Problem to work on:
Below is some data. Retype exactly the lines starting at the one with "You are a GUI" and ending at the one with "Task: Click the".

Input data:
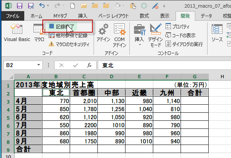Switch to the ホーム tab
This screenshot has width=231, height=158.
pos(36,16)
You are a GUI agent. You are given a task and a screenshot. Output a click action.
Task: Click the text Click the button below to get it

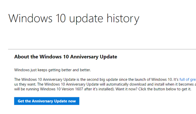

--

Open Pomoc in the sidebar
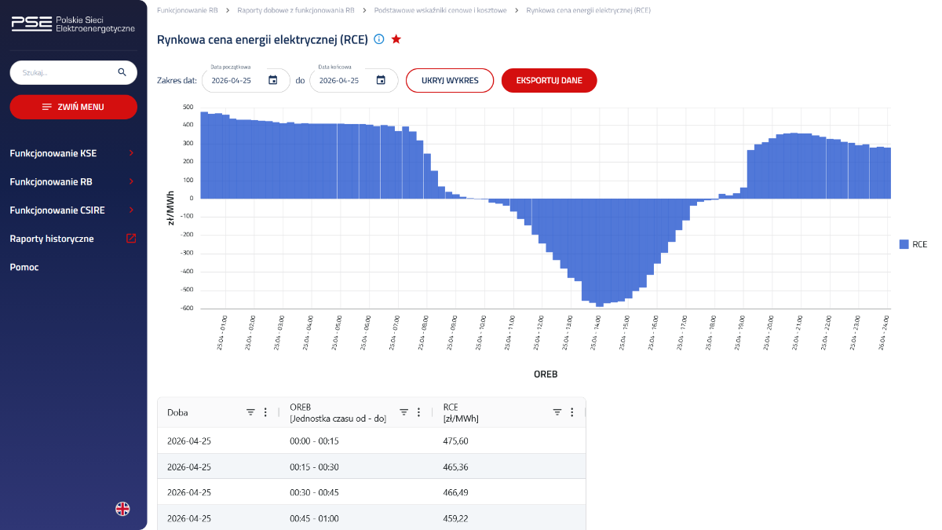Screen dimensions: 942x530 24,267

---

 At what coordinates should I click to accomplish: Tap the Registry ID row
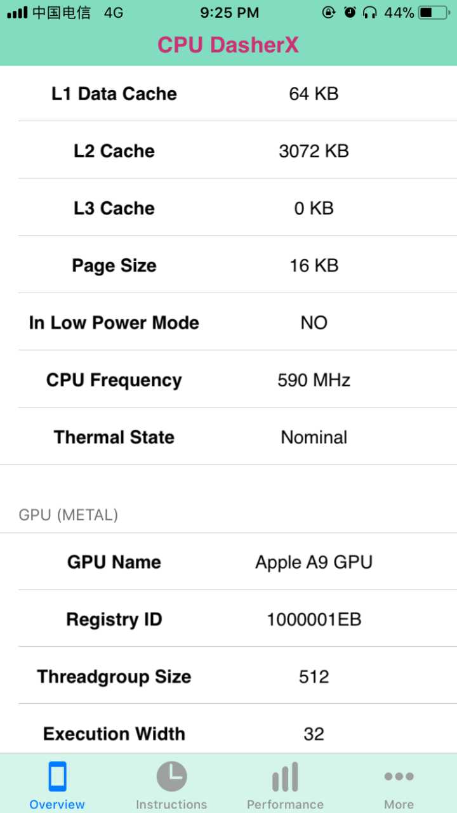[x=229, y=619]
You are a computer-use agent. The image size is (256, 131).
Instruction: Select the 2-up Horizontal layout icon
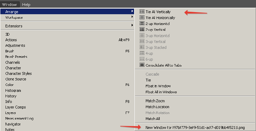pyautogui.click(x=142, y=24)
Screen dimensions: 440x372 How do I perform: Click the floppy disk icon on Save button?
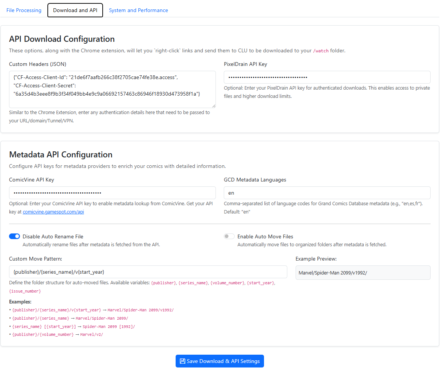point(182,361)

Answer:
You are a GUI agent. You are given a task and a screenshot. Output a click action.
Task: Click the text Click the button below to get it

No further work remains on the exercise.